Mentre in Qatar le questioni chiave rimanevano come al solito bloccate, Netanyahu prendeva tempo per parlare di Gaza con Trump. E per utilizzarla nella trattativa. È ormai chiaro che Israele adopera l’ipotesi del cessate il fuoco (che il tycoon, in cerca del Nobel per la pace, fortemente vuole) come offerta per ottenere altro. Tanto altro. Ci sono in ballo la Cisgiordania, la Siria, l’Arabia saudita – e pure la carcerazione di Netanyahu. Non solo la sua sopravvivenza politica, dunque, ma anche la possibilità di vivere in Israele da uomo libero (o in esilio in un Paese amico). Sul suo social network personale, Trump si è rivolto direttamente ai giudici di Tel Aviv, scavalcando leggi ed educazione politica: “Il processo a Bibi Netanyahu dovrebbe essere annullato immediatamente, o dovrebbe essere concessa la grazia a un grande eroe, che ha fatto così tanto per il suo Stato”. Non solo.
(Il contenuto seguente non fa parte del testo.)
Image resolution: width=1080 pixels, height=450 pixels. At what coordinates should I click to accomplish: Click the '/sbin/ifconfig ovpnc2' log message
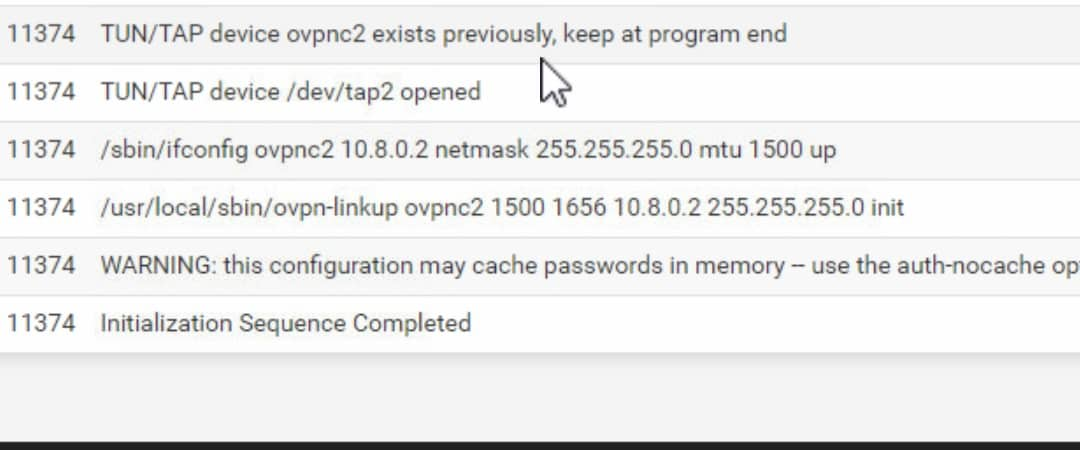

Trump ha minacciato di sospendere i finanziamenti degli Stati Uniti (miliardi di dollari l’anno) a Israele, se i pubblici ministeri non cancelleranno in qualche modo il processo per corruzione e frode in cui il premier è imputato. In cambio, Netanyahu – ricercato per crimini di guerra – ha proposto di consegnare il Nobel per la pace a Trump, che dispensa minacce, deportazioni e bombe.
Ma ciò che Netanyahu fortemente vuole, anche per tener buoni i suoi alleati di governo e provare a evitare che lo facciano cadere, è il riconoscimento dell’annessione della Cisgiordania. Sembra che sia tutto pronto. I coloni, l’esercito e i tribunali si stanno affrettando a occupare, espropriare e inglobare quanta più terra palestinese possibile. Sembra una corsa contro il tempo. Le demolizioni sono senza precedenti, gli attacchi dei coloni pure, la nascita di avamposti e la crescita degli insediamenti hanno subito una velocizzazione impressionante.
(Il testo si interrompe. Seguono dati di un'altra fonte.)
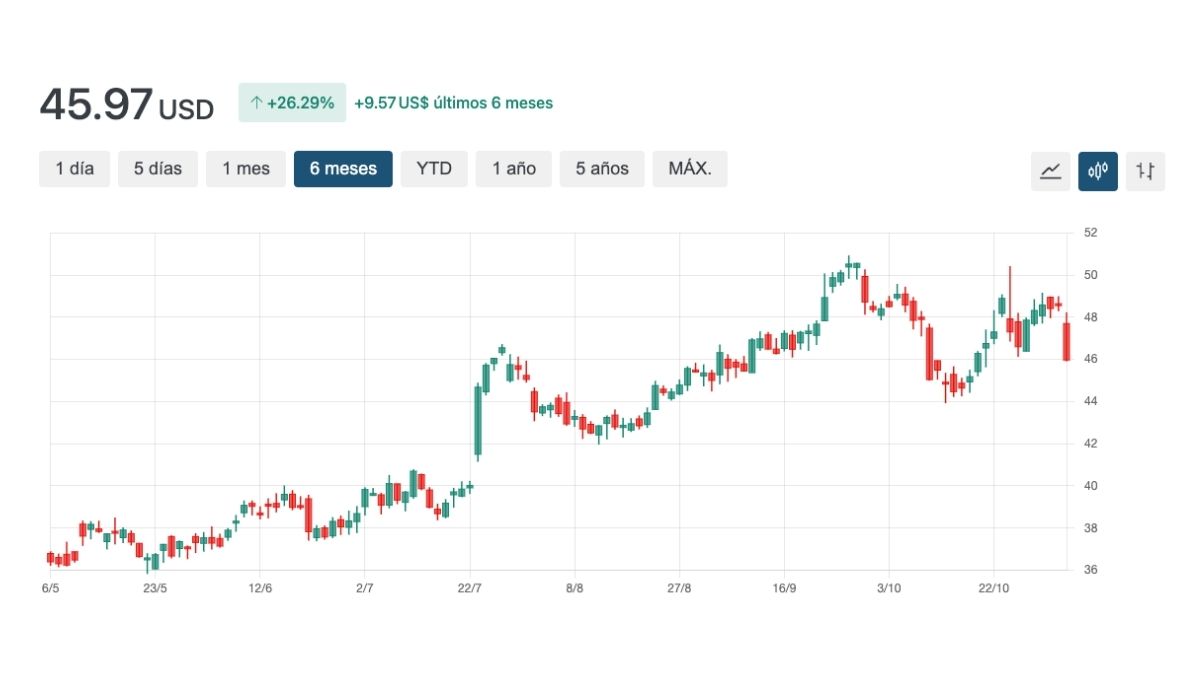Click the 16/9 date label on axis
The height and width of the screenshot is (675, 1200).
tap(784, 588)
C’è poi in gioco la trattativa su un patto di riconoscimento e di interessi con la Siria dell’autoproclamato leader al-Sharaa, e l’ormai famosa normalizzazione (ufficializzata) con l’Arabia saudita. A entrambe le cose il presidente statunitense tiene tanto.
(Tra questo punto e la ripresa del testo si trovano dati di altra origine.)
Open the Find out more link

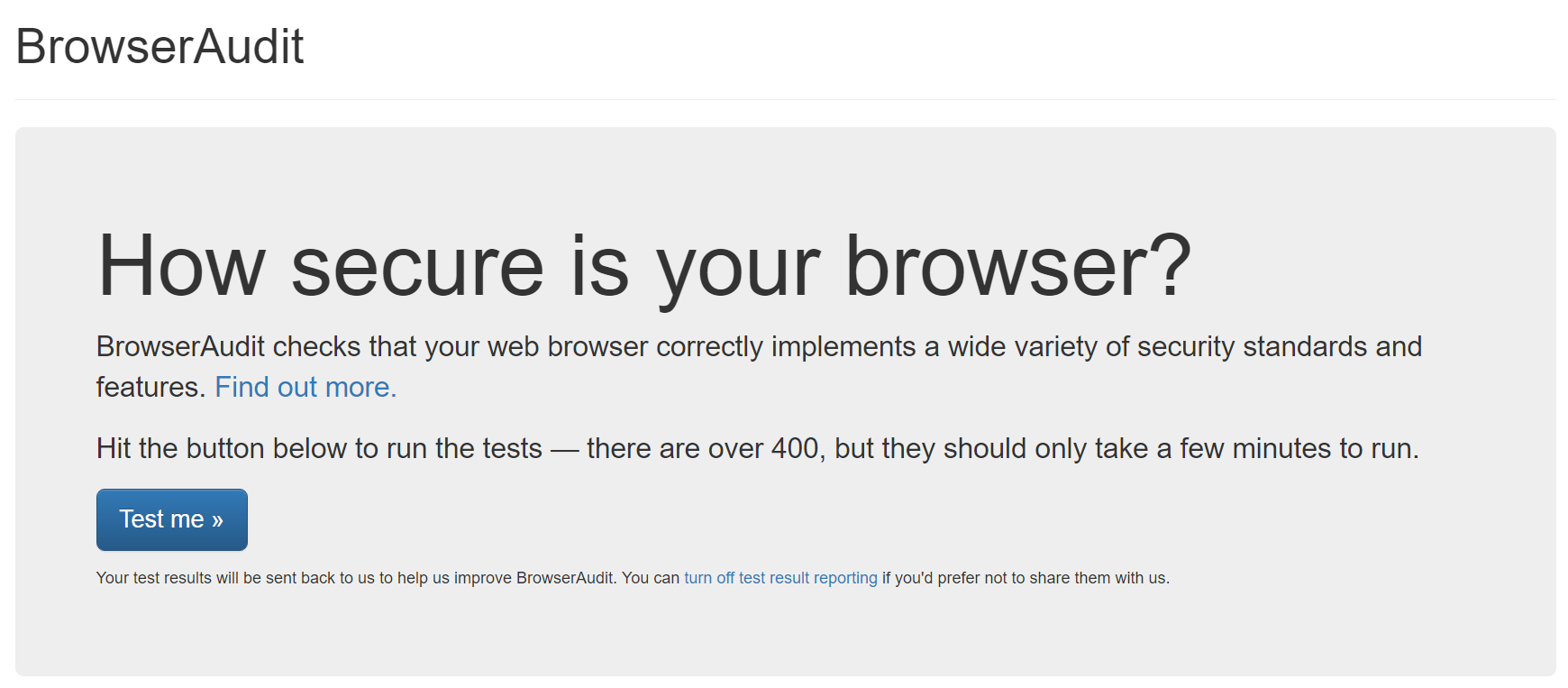coord(305,387)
Mentre a Doha e a Washington si cerca un accordo, a Tel Aviv il ministro della Difesa, Israel Katz, fa dichiarazioni di fuoco. Nulla di nuovo a dire il vero, a parte il valzer delle indignazioni, delle istituzioni e dei governi (anche europei) che – come al solito – non intraprendono mai azioni consequenziali. Katz non ha fatto altro che ripetere ciò che da mesi già si sapeva: ha dato mandato all’esercito di spostare l’intera popolazione palestinese di Gaza in una minuscola zona dell’enclave. “Sulle rovine di Rafah”, precisamente. Rafah è quella città in cui si trovavano quasi tutti i gazawi, e su cui il mondo avrebbe dovuto tenere sempre gli occhi puntati (all eyes on Rafah) per evitare ciò che in effetti è poi avvenuto: espulsione, distruzione, appiattimento. Le Nazioni Unite hanno già fatto sapere che le zone in cui Israele permette alla popolazione di rimanere sono attualmente il 15% dell’intera Striscia. Ma questo non basta. Il grande campo di concentramento che Katz chiama “zona umanitaria” sarebbe circondato dall’esercito, per impedire a chiunque di poter andar via. Una prigione, minuscola e invivibile. A tal punto che il ministro invoca qualche ente “umanitario indipendente”, disponibile a gestire le esigenze di base di una popolazione stremata, affamata, ammalata, bombardata.
Il caso vuole che la cosiddetta fondazione umanitaria di Gaza – ossia la società israelo-statunitense che, per volere di Tel Aviv, gestisce quasi da sola gli aiuti umanitari nella Striscia – abbia da mesi un piano simile a quello di Katz. Creare zone di detenzione in cui la popolazione sia rinchiusa per poi essere mandata via. La chiamano tutti “volontaria”, questa strana specie di emigrazione stimolata dalle bombe, dalla fame, dalla distruzione totale. L’Onu e le principali organizzazioni umanitarie hanno spiegato, più volte, che non esiste scelta volontaria per chi è ricattato a morte. Se non, appunto, la morte. Che giunge quotidianamente e inesorabile sui civili di Gaza, soprattutto sui bambini. Uccisi a decine, dalla fame, dal fuoco, dai missili.